North Victoria Land (NVL), located at the Pacific-Southern Ocean termination of the Transantarctic Mountains (TAM), presents a complex architecture deriving from a long-lasting tectonic evolution. After the Paleozoic juxtaposition to the East Antarctic craton, NVL was affected by i) the Gondwana breakup which led to the Meso-Cenozoic rifting-drifting between Antarctica and Australia, ii) the rifting in the Ross Sea, iii) the uplift of the TAM and iv) the SE prosecution of the kinematics that characterize the spreading of the Southern Ocean (e.g., Tasman and Balleny Fracture Zone). Regionally sized, crustal scale faults crosscut VL from the Southern Ocean to the Ross Sea and represent Paleozoic inherited weakness zones that have been reactivated several times until Recent. These are both firstorder faults, which separate different crustal blocks (from W to E, the Wilson, Bowers, and Robertson Bay terranes), and second-order faults that cut through homogeneous lithotectonic units.
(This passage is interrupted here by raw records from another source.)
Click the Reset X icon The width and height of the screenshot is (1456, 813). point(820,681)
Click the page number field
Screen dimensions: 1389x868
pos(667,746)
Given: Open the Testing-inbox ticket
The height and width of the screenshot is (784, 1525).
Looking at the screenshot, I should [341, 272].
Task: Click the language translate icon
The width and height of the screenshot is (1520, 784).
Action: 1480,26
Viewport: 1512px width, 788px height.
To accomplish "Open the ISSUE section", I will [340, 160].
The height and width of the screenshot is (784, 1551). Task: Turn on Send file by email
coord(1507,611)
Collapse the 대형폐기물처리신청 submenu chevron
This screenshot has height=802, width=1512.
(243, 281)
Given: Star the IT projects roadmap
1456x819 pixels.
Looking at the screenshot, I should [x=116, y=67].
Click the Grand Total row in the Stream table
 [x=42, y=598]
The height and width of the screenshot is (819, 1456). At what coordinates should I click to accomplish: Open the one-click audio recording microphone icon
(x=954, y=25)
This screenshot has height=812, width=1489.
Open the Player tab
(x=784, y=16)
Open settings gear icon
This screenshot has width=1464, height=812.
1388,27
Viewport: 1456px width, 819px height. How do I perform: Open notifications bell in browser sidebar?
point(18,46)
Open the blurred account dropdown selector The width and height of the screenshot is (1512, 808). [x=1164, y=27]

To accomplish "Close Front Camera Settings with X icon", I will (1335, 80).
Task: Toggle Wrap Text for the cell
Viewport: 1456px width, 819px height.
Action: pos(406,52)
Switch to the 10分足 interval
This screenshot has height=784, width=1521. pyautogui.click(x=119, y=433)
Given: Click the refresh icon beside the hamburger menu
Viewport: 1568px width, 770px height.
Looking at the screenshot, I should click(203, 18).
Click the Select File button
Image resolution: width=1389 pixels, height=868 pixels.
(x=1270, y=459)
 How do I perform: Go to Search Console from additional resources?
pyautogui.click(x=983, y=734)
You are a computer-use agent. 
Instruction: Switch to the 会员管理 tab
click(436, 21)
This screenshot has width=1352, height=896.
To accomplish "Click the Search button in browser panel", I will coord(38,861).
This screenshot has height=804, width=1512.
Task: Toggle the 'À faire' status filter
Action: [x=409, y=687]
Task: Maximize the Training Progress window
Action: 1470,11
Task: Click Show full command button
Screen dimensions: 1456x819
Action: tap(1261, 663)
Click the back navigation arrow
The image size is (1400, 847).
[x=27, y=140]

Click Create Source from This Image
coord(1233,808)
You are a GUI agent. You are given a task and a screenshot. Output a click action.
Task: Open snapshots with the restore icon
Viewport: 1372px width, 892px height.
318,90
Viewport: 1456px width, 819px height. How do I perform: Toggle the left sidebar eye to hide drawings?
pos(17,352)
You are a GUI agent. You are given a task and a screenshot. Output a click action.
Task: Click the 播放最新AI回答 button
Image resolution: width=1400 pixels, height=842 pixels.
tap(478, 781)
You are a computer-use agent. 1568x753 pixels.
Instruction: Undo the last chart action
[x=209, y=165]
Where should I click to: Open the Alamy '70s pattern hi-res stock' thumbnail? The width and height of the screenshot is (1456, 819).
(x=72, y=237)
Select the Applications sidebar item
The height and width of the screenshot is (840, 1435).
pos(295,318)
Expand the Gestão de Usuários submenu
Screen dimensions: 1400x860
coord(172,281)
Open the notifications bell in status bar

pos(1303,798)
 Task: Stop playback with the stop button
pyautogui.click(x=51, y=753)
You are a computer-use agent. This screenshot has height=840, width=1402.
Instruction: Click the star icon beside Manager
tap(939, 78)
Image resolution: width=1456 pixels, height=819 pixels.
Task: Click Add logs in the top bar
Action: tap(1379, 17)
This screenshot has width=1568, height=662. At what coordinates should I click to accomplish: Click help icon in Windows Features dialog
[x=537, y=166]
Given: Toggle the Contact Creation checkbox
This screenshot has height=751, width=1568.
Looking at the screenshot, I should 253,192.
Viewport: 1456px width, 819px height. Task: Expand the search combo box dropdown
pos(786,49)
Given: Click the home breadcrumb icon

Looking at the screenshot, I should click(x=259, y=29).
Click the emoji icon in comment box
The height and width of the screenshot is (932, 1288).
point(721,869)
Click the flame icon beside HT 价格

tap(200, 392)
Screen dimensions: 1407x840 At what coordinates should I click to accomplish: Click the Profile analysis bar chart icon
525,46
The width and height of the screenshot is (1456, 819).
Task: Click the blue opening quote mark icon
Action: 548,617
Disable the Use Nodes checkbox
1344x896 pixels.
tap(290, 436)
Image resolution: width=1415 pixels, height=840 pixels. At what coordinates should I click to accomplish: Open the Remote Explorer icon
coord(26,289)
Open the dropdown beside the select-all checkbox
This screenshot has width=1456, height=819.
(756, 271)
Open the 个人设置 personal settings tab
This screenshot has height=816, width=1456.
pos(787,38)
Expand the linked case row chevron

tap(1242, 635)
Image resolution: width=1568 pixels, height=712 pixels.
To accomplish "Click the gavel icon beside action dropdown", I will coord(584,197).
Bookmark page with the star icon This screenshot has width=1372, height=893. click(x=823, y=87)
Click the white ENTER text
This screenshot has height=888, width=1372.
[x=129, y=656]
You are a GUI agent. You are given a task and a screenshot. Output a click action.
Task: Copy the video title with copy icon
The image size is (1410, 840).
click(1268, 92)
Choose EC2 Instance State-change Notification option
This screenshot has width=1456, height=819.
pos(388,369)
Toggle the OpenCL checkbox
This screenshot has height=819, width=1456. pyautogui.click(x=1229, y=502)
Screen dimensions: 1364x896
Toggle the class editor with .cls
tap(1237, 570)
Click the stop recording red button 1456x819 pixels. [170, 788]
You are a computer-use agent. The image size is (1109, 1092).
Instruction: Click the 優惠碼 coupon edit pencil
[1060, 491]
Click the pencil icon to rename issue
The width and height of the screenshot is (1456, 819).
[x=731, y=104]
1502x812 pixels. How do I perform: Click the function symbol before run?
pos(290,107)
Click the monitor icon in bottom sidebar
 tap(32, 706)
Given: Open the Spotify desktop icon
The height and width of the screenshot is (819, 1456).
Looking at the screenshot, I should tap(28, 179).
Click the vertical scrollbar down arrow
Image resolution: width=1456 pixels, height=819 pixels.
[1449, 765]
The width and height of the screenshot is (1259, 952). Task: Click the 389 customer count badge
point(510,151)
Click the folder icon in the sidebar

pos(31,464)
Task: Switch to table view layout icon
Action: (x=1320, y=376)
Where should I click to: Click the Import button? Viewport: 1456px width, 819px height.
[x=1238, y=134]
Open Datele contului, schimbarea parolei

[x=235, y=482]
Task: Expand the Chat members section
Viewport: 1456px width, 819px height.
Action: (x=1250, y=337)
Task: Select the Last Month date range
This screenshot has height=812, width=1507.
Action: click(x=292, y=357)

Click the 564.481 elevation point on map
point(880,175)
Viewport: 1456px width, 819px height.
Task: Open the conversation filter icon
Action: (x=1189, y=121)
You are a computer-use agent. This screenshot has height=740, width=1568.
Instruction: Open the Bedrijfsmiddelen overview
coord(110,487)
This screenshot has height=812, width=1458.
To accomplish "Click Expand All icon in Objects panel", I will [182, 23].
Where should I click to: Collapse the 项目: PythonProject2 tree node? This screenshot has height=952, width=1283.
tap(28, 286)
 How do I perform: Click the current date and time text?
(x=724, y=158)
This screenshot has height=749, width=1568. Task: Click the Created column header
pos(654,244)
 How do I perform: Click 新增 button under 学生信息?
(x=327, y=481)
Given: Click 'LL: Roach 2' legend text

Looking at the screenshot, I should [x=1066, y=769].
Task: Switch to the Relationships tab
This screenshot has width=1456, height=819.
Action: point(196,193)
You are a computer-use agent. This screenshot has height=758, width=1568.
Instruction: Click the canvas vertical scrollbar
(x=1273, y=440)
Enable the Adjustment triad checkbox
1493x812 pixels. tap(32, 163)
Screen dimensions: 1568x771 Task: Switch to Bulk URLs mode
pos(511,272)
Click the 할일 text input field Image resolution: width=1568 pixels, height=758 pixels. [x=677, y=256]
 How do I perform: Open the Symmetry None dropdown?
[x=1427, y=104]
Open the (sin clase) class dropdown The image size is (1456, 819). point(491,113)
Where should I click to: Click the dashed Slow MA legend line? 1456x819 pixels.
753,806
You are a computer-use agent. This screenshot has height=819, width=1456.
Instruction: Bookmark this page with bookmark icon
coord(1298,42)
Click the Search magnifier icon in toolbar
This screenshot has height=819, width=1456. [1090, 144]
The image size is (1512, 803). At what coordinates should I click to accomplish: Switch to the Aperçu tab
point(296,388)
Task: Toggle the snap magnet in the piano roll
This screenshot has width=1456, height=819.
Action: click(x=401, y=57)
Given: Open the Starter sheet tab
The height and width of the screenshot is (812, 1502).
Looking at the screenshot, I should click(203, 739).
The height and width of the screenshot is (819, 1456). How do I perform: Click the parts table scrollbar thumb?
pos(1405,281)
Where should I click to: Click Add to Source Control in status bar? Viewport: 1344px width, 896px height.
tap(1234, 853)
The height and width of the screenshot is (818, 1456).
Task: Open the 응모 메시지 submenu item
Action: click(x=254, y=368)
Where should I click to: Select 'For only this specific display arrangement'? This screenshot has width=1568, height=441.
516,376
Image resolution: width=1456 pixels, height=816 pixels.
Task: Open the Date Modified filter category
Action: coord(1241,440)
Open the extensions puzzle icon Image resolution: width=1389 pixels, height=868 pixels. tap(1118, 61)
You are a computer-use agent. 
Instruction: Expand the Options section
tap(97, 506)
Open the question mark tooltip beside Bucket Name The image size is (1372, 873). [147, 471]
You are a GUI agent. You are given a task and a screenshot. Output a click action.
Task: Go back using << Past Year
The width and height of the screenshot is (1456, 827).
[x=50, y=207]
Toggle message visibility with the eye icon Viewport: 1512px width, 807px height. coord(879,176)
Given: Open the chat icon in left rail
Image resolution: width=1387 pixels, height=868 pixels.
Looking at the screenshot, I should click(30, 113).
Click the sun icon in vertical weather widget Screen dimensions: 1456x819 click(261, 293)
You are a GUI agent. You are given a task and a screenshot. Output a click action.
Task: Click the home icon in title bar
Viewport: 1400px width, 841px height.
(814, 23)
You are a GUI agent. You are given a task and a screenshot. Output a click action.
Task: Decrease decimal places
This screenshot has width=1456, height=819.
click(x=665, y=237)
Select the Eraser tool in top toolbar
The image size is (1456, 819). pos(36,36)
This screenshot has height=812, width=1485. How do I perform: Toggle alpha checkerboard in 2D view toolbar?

This long-lived tectonic history produced zones of intense deformations, often accompanied with fluid circulations (e.g., Malatesta et al., 2021) and exhumation of deep shear zones. In this work we present preliminary results of the analysis of fractures associated to the Rennick-Aviator km-scale fault corridor. Specifically we explore the intensity of brittle deformation, its spatial distribution and relation with the regional faults aimed to quantify the spatial variation of the hydraulic properties (e.g., secondary permeability) of the damage zones. Moreover, fault and fracture inversion for paleostress computation is applied to infer the most permeable fracture population (e.g., fracture kept open from the acting paleostress that increases the secondary permeability in a specific direction and thus enhance fluid circulation along preferential pathways). In NVL various fault zones are characterized by hydrothermal mineral alteration (e.g., Crispini et al., 2011; Malatesta et al., 2021) this study represents the basis to identify the main fluid pathways and to estimate the rock volume affected by hydrothermal fluid circulation.